◆ **Task details**:
Each line of the data below containing "computer" needs to be listed.

%%

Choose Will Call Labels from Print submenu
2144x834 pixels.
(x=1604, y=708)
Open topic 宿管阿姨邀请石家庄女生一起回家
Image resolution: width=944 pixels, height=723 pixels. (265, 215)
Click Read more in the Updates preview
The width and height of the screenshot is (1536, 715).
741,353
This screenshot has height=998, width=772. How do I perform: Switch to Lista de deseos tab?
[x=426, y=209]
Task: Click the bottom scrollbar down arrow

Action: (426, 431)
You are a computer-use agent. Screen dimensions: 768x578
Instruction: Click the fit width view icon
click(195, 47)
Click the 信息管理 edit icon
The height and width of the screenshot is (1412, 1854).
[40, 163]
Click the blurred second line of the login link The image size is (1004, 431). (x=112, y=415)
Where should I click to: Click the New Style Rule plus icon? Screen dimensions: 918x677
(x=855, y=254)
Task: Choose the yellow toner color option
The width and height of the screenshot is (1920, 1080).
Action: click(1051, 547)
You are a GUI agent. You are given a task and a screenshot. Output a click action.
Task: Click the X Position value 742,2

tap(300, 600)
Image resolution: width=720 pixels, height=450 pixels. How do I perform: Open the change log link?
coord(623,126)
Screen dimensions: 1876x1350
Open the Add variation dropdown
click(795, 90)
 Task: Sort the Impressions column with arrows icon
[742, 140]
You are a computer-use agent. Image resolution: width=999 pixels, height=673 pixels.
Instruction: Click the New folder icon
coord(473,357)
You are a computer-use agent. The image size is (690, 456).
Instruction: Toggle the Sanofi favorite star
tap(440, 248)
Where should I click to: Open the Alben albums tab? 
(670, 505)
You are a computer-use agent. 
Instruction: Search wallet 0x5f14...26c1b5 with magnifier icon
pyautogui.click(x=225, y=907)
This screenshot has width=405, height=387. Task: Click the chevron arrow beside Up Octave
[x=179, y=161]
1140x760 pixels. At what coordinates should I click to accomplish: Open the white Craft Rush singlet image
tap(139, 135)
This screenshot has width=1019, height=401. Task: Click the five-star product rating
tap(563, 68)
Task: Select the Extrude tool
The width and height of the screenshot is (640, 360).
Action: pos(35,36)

%%

◆ **Response box**:
You are a computer-use agent. Screen dimensions: 768x578
You are a computer-use agent. Image resolution: width=999 pixels, height=673 pixels.
You are a computer-use agent. The image size is (690, 456).
You are a computer-use agent. 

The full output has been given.